How to import, export and edit bookmarks of a pdf file?
There's quite a variety of tools that can extract bookmarks from a pdf to a plain text file, and vice versa. Some of which are as follows:
- pdftk
- iText toolbox (older versions only, get itext-2.0.1.jar)
- pdfWritebookmarks tool that I use
- JPdfBookmarks which even has a GUI.
Also, I have a script that can convert between the formats of many of these tools : bmconverter.py.
Another very nice way is to add bookmarks to a pdf via pdflatex.
You can use pdftk
for this. More info: How to Export and Import PDF Bookmarks.

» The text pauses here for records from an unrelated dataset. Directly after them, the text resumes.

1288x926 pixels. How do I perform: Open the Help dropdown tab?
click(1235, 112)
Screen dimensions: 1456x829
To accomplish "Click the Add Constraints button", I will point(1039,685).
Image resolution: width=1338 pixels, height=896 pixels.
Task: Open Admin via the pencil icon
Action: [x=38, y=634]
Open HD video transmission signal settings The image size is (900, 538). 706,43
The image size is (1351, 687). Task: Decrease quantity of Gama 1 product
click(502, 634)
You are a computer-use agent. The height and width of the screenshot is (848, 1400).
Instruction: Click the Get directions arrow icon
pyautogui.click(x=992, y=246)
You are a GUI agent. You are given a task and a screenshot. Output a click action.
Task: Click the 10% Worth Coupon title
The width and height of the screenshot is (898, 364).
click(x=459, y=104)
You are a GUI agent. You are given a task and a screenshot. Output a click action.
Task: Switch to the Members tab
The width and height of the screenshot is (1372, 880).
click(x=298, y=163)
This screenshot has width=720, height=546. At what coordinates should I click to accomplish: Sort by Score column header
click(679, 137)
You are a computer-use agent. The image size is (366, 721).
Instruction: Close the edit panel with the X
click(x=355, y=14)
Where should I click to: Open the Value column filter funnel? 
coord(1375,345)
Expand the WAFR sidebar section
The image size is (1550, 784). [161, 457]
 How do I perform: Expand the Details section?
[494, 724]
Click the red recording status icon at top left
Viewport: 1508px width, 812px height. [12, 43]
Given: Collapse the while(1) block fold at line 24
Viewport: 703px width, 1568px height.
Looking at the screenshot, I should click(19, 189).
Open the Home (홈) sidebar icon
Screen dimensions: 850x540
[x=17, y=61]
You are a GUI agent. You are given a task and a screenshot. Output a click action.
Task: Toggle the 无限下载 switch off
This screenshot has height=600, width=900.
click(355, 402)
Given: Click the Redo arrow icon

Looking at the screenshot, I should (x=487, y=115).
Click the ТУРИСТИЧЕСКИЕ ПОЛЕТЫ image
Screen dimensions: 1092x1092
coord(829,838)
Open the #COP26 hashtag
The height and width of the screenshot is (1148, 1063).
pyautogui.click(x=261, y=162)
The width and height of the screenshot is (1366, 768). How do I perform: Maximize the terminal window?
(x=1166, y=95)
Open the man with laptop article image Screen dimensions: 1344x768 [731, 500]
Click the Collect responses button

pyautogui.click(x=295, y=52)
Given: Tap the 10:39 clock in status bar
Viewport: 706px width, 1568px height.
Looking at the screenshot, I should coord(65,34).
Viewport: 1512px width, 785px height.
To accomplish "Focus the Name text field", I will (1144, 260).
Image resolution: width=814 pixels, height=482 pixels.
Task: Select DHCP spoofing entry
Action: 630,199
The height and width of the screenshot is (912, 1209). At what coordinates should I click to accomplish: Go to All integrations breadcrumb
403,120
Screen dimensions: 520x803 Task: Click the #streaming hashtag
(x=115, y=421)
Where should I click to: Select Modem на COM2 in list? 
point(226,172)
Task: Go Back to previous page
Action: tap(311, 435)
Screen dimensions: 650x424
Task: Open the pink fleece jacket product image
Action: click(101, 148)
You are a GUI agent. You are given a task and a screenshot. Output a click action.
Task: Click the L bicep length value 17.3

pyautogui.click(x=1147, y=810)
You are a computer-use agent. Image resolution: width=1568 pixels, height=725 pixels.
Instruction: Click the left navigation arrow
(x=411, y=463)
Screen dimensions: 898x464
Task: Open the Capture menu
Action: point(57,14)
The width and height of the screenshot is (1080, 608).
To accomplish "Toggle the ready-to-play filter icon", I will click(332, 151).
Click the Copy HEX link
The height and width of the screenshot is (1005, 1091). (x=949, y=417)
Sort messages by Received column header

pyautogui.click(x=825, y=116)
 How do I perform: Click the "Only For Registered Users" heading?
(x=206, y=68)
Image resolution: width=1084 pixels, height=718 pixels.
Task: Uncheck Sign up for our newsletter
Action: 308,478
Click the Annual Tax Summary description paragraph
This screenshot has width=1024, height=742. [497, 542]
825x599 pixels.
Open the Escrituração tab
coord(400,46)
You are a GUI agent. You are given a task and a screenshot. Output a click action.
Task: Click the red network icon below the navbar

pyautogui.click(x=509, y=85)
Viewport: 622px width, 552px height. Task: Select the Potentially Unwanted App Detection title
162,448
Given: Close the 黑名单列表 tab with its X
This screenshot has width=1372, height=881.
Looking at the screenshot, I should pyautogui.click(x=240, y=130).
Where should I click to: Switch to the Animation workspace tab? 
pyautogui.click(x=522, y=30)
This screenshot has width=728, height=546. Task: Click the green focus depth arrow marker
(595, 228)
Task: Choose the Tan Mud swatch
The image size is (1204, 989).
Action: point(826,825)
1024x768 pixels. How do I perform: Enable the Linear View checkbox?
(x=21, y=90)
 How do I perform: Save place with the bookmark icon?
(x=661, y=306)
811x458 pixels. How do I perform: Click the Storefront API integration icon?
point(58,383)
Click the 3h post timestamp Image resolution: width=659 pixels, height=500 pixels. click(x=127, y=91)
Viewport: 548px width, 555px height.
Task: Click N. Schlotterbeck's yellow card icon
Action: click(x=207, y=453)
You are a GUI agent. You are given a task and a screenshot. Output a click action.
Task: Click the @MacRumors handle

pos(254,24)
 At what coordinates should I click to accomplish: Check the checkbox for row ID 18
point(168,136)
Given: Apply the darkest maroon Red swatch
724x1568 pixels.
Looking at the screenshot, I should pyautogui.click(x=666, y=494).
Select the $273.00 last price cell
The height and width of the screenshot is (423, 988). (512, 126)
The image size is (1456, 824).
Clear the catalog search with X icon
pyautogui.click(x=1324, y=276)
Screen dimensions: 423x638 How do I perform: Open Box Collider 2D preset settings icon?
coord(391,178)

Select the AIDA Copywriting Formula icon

Export PDF bookmarks on the command-line like this:
pdftk C:\Users\Sid\Desktop\doc.pdf dump_data output C:\Users\Sid\Desktop\doc_data.txt
Import PDF bookmarks from a data file like this:
pdftk C:\Users\Sid\Desktop\doc.pdf update_info C:\Users\Sid\Desktop\doc_data.txt output C:\Users\Sid\Desktop\updated.pdf
pdftk
bookmark format is a little bit tedious to write. Instead I created my own script using bash
, sed
, pdftk
and python3
. Check it out at this repo: https://github.com/SiddharthPant/booky
So now I can create a text file(bkmrks.txt
) like this which takes just 5 minutes to write even for a 1000 page pdf.
{
Title1, 1
Title2, 2
{
Subtitle1, 3
Subtitle2, 4
{
SubSubtitle1, 5
...
}
}
}
and then use my script
./booky.sh pdf_file.pdf bkmrks.txt
this automatically creates a pdf(pdf_file_new.pdf
) that has my bookmarks in it.
This is going to work in *nix systems if instead you are on a Windows machine. Then first install python3
and pdftk
just use the booky.py
file in the repo to convert bkmrks.txt
to pdftk
compatible format
python3 booky.py < bkmrks.txt > output.txt
and then use the export command to generate a dumped data file. Remove the previous bookmarks from that file and insert content of output.txt
instead using a simple copy paste. And then import that data back.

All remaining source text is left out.